Tout est-il désespéré, ou bien si un jour la. morale devait s'accommoder du déterminisme, pourrait-elle s'y adapter sans en mourir ? Une révolution métaphysique si profonde aurait sans doute sur les mœurs beaucoup moins d'influence qu'on ne pense. Il est bien entendu que la répression pénale n'est pas en cause ; ce qu'on appelait crime ou châtiment, s'appellerait maladie ou prophylaxie, mais la société conserverait intact son droit qui n'est pas celui de punir, mais tout simplement celui de se défendre. Ce qui est plus grave, c'est que l'idée de mérite et de démérite devrait disparaître ou se transformer. Mais on continuerait à aimer l'homme de bien, comme on aime tout ce qui est beau ; on n'aurait plus le droit de haïr l'homme vicieux qui n'inspirerait plus que le dégoût, mais cela est-il bien nécessaire ? Il suffit qu'on ne cesse pas de haïr le vice.

À part cela, tout irait comme par le passé; l'instinct est plus fort que toutes les métaphysiques, et quand même on l'aurait démontré, quand même on connaîtrait le secret de sa force, sa puissance n'en serait pas affaiblie. La gravitation est-elle moins irrésistible depuis Newton ? Les forces morales qui nous mènent continueraient à nous mener.

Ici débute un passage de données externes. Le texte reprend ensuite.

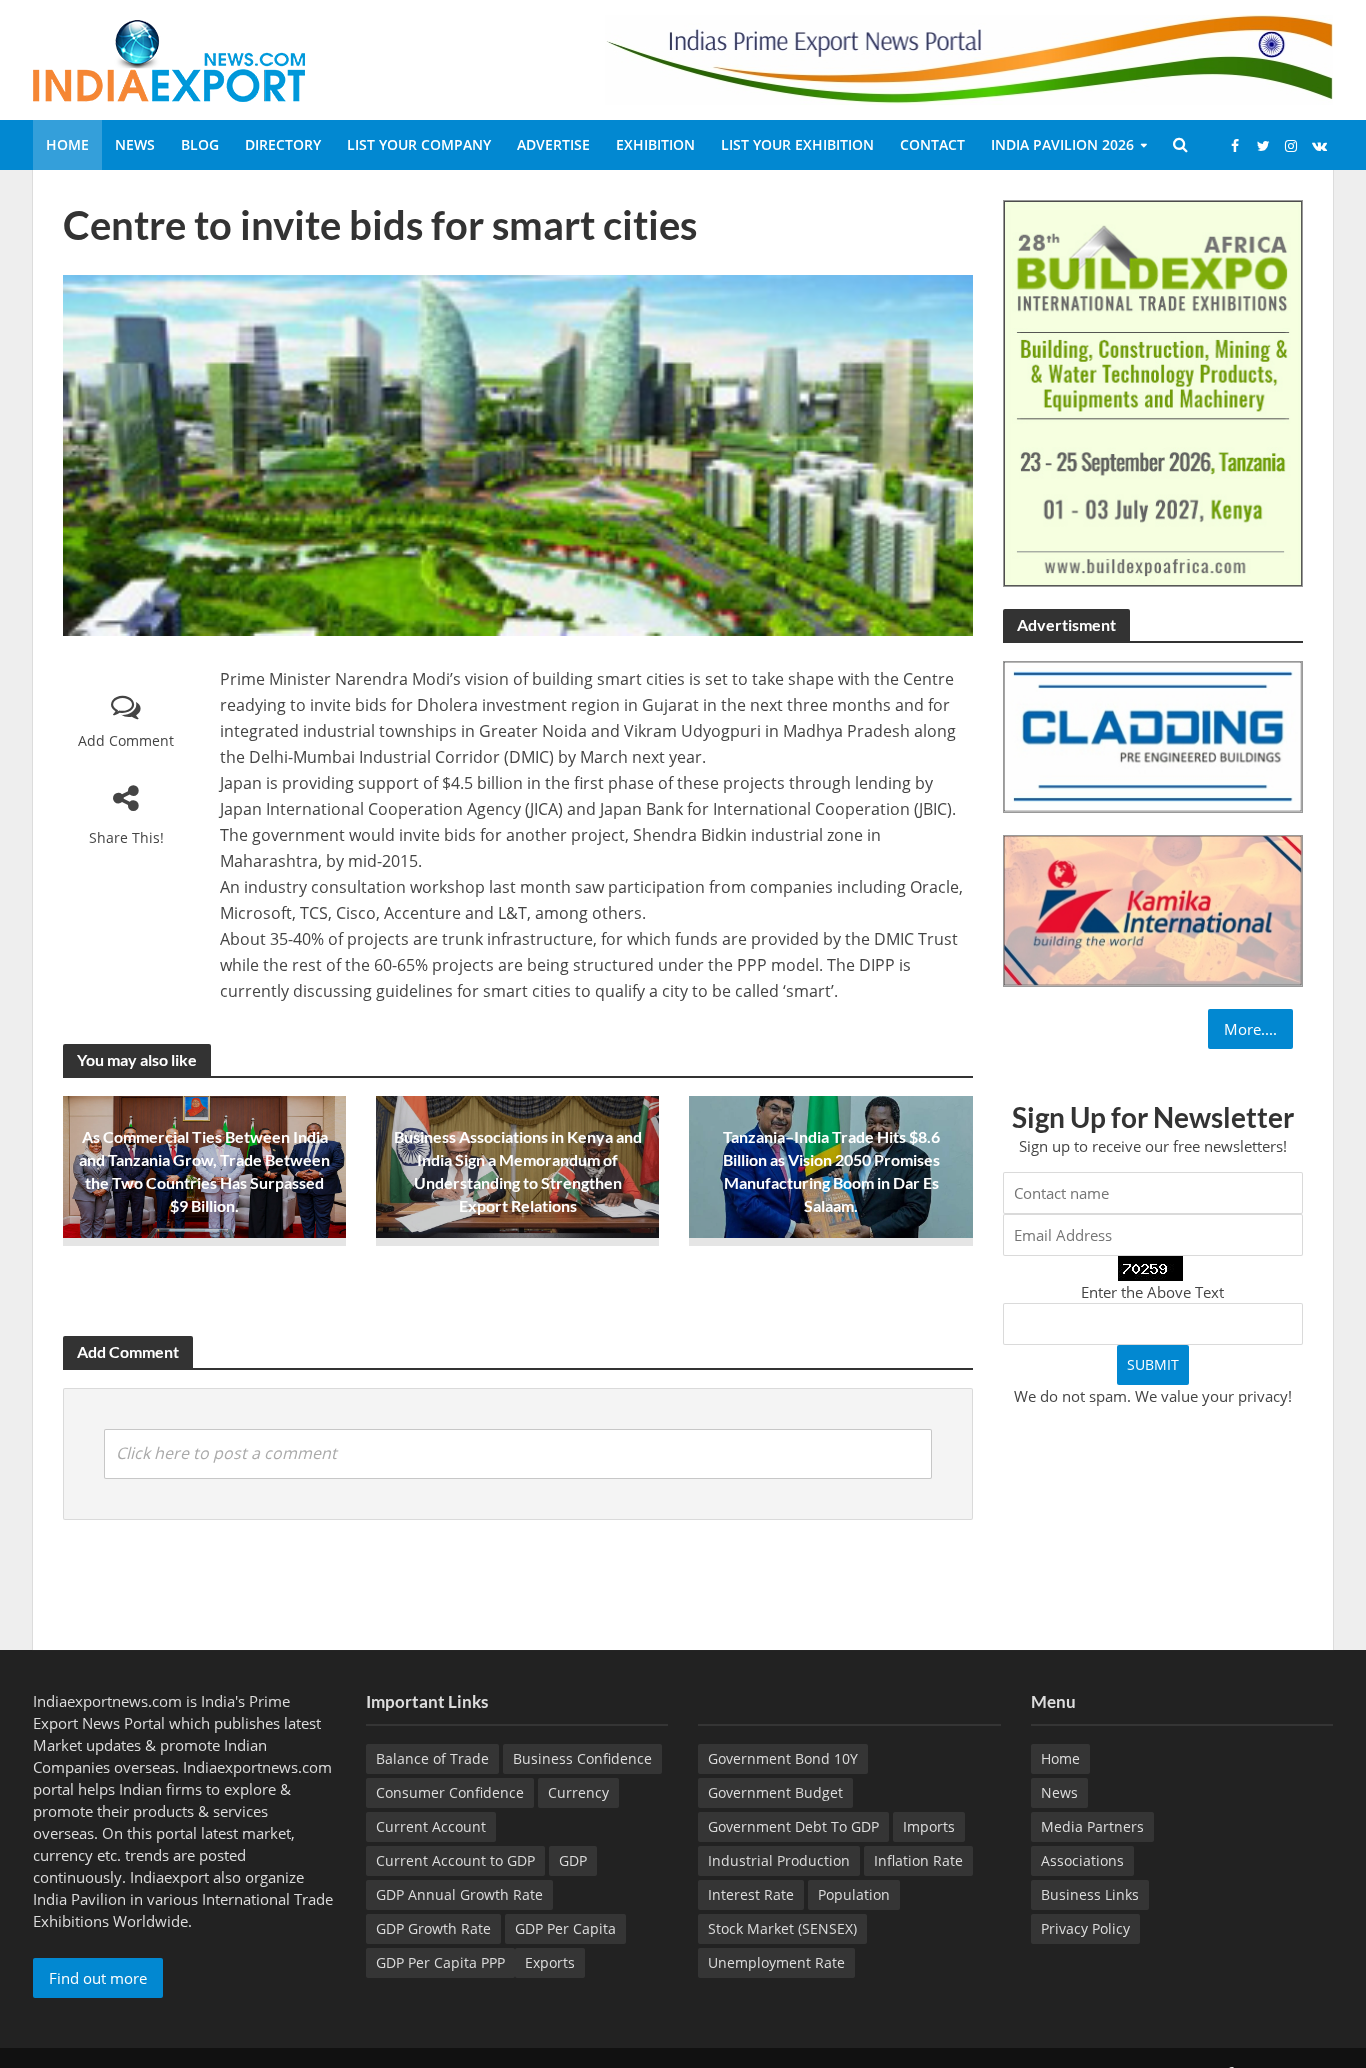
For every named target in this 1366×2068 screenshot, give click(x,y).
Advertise (553, 144)
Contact (932, 144)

Et si l'idée de liberté est elle-même une force, comme le dit Fouillée, cette force serait à peine diminuée, si jamais les savants démontraient qu'elle ne repose que sur une illusion. Cette illusion est trop tenace pour être dissipée par quelques raisonnements. Le déterministe le plus intransigeant continuera longtemps encore, dans la conversation de tous les jours, à dire je veux et même je dois, et même à le penser avec la partie la plus puissante de son âme, celle qui n'est pas consciente et qui ne raisonne pas. Il est tout aussi impossible de ne pas agir comme un homme libre quand on agit, qu'il l'est de ne pas raisonner comme un déterministe quand on fait de la science.

Le fantôme n'est donc pas si redoutable qu'on le dit, et il y a peut-être aussi d'autres raisons de ne pas le craindre ; on peut espérer que dans l'absolu tout se concilierait et qu'à une intelligence infinie, les deux attitudes, celle de l'homme qui agit comme s'il était libre et celle de l'homme qui pense comme si la liberté n'était nulle part, sembleraient également légitimes.

Nous nous sommes placés successivement aux différents points de vue d'où l'on peut envisager les rapports de la science et de la morale ; il faut maintenant arriver aux conclusions. Il n'y a pas, et il n'y aura jamais de morale scientifique au sens propre du mot, mais la science peut être d'une façon indirecte une auxiliaire de la morale ; la science largement comprise ne peut que la servir ; la demi-science est seule redoutable ; en revanche, la science ne peut suffire, parce qu'elle ne voit qu'une partie de l'homme, ou, si vous le préférez, elle voit tout, mais elle voit tout du même biais ; et ensuite, parce qu'il faut penser aux esprits qui ne sont pas scientifiques. D'autre part, les craintes, comme les espoirs trop vastes, me semblent également chimériques ; la morale et la science, à mesure qu'elles feront des progrès, sauront bien s'adapter l'une à l'autre.